Sahih International:
And their declaration when Our punishment came to them was only that they said, "Indeed, we were wrongdoers!"
İngilizce:
When (thus) Our punishment took them, no cry did they utter but this: "Indeed we did wrong."
Azerbaycanca:
Əzabımıza düçar olduqları zaman onların: “Biz həqiqətən, zalım olmuşuq!” – deməkdən başqa heç bir sözləri olmamışdır.
Süleyman Ateş:
Azabımız onlara geldiğinde "Biz gerçekten zalimlermişiz!" demelerinden başka yalvarıları kalmadı.
Diyanet Vakfı:
Azabımız onlara geldiğinde çağırışları, "Biz gerçekten zalim kişilermişiz" demelerinden başka bir şey olmadı.
Erhan Aktaş:
Azâbımız onlara geldiğinde tek feryatları, “Biz gerçekten zâlimlermişiz.” demelerinden başka bir şey olmadı.
Kral Fahd:
Azabımız onlara geldiğinde çağırışları, «Biz gerçekten zalim kişilermişiz» demelerinden başka bir şey olmadı.
Hasan Basri Çantay:
Kendilerine azabımız geldiği zaman çağrışları «Biz hakîkaten zaalimlerdendik» demelerinden başka (bir şey) olmadı.
Muhammed Esed:
Ve cezamız başlarında koptuğu zaman, kendi kendilerine, "vah bize!
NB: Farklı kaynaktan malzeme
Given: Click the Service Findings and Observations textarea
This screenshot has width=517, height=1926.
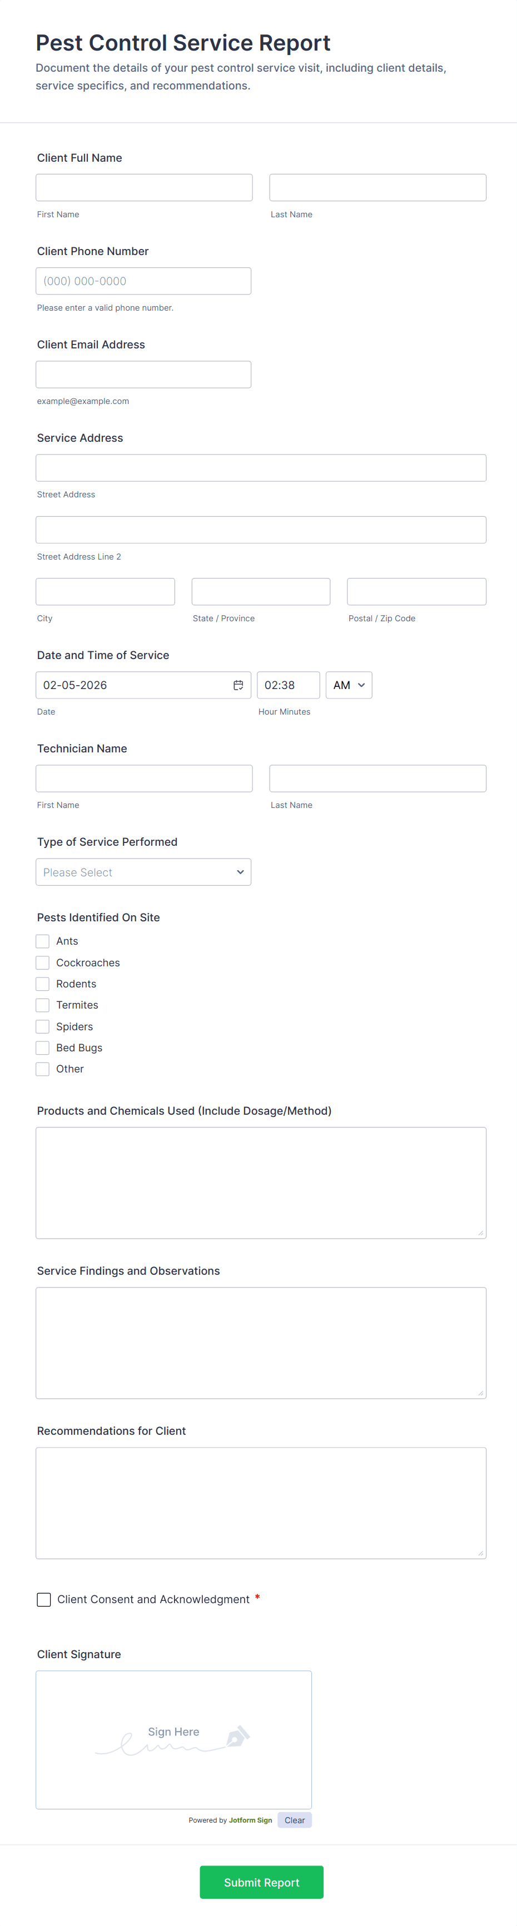Looking at the screenshot, I should click(x=260, y=1342).
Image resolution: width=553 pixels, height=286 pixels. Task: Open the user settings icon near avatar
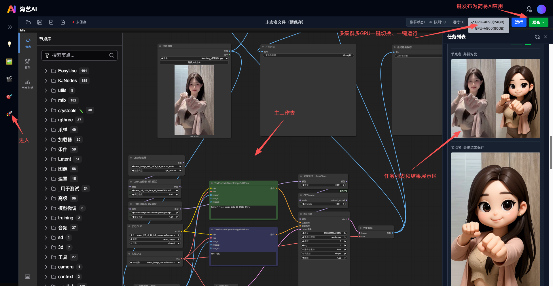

Biz gerçekten zalim kimselerdik!" demekten başka söyleyecek sözleri olmamıştır.
Gültekin Onan:
Zorlu azabımız onlara gelince yakarabildikleri: "
Ali Fikri Yavuz:
Azabımız kendilerine geldiği zaman, yalvarış ve itirafları ancak şu olmuştu: “- Gerçekten bizler zalimlerdeniz.”
Portekizce:
Nada imploraram, quando os surpreendeu o Nosso castigo; não fizeram mais do que confessar, clamando: Fomos iníquos!
İsveççe:
Och då slaget föll kunde de inte säga mer än detta: "Ja, vi gjorde sannerligen stor orätt!"
Farsça:
زمانی که عذاب ما به سویشان آمد، اعترافشان جز این نبود که گفتند: قطعاً ما ستمکار بوده ایم.
Kürtçe:
جا کاتێک سزای ئێمەیان بۆھات ھاوار و نزایان ھیچ نەبوو بێجگە لەوەی کەدەیانووت: بەڕاستی ئێمە ستەمکار بووین
Özbekçe:
Бас, Бизнинг азобимиз келган чоғида уларнинг даъволари: «Албатта, биз золимлардан бўлган эдик», дейишларидан бошқа нарса бўлмади.
Malayca:
Maka tidak ada yang mereka katakan ketika datangnya azab Kami kepada mereka, melainkan mereka (mengakui dengan) berkata: "Sebenarnya kami adalah orang-orang yang zalim".
Arnavutça:
Dhe thirrja e tyre, kur ju erdhi dënimi, qëndronte vetëm në fjalët: “Na, me të vërtetë kemi qenë zullumqarë!”
Bulgarca:
И зовът им, когато ги застигаше Нашето мъчение, бе единствено да кажат: “Наистина бяхме угнетители.”
Sırpça:
А њихово признање, када би им дошла Наша казна, биле су само речи: ’Заиста смо били неправедници!’
Çekçe:
A když postihla je přísnost Naše, zmohli se jedině na zvolání: 'Věru jsme byli nespravedliví!'
Urduca:
اور جب ہمارا عذاب اُن پر آ گیا تو ان کی زبان پر اِس کے سوا کوئی صدا نہ تھی کہ واقعی ہم ظالم تھے
Tacikçe:
Чун азоби Мо ба онон даррасид, суханашон фақат ин буд, ки гуфтанд; «Мо ситамкор будем!».
Tatarca:
Безнең ґәзабыбыз аларга килгәндә, башка дәгъвәләре булмас, мәгәр: "Аллаһуга карышып үзебезгә үзебез залим булуыбыз сәбәпле бу ґәзаб безгә килде", – дип әйтүләре булыр.
Endonezyaca:
Maka tidak adalah keluhan mereka di waktu datang kepada mereka siksaan Kami, kecuali mengatakan: "Sesungguhnya kami adalah orang-orang yang zalim".
Amharca:
ቅጣታችንም በመጣባቸው ጊዜ «ጸሎታቸው እኛ በደለኞች ነበርን» ከማለት በቀር ሌላ አልነበረም፡፡
Tamilce:
ஆக, அவர்களுக்கு நம் தண்டனை வந்தபோது அவர்களுடைய கூக்குரல் இருக்கவில்லை, - “நிச்சயமாக நாம் அநியாயக்காரர்களாக இருந்தோம்” என்று அவர்கள் கூறியதைத் தவிர.
Korece:
그들에게 하나님의 벌이 있었을 때 실로 우리가 죄인들이었을 뿐입니다 라는 것 외에는 말하지 못하더라
Vietnamca:
Cho nên, khi hình phạt của TA đến với họ thì họ chỉ biết nói: “Quả thật, bầy tôi là những kẻ làm điều sai quấy.”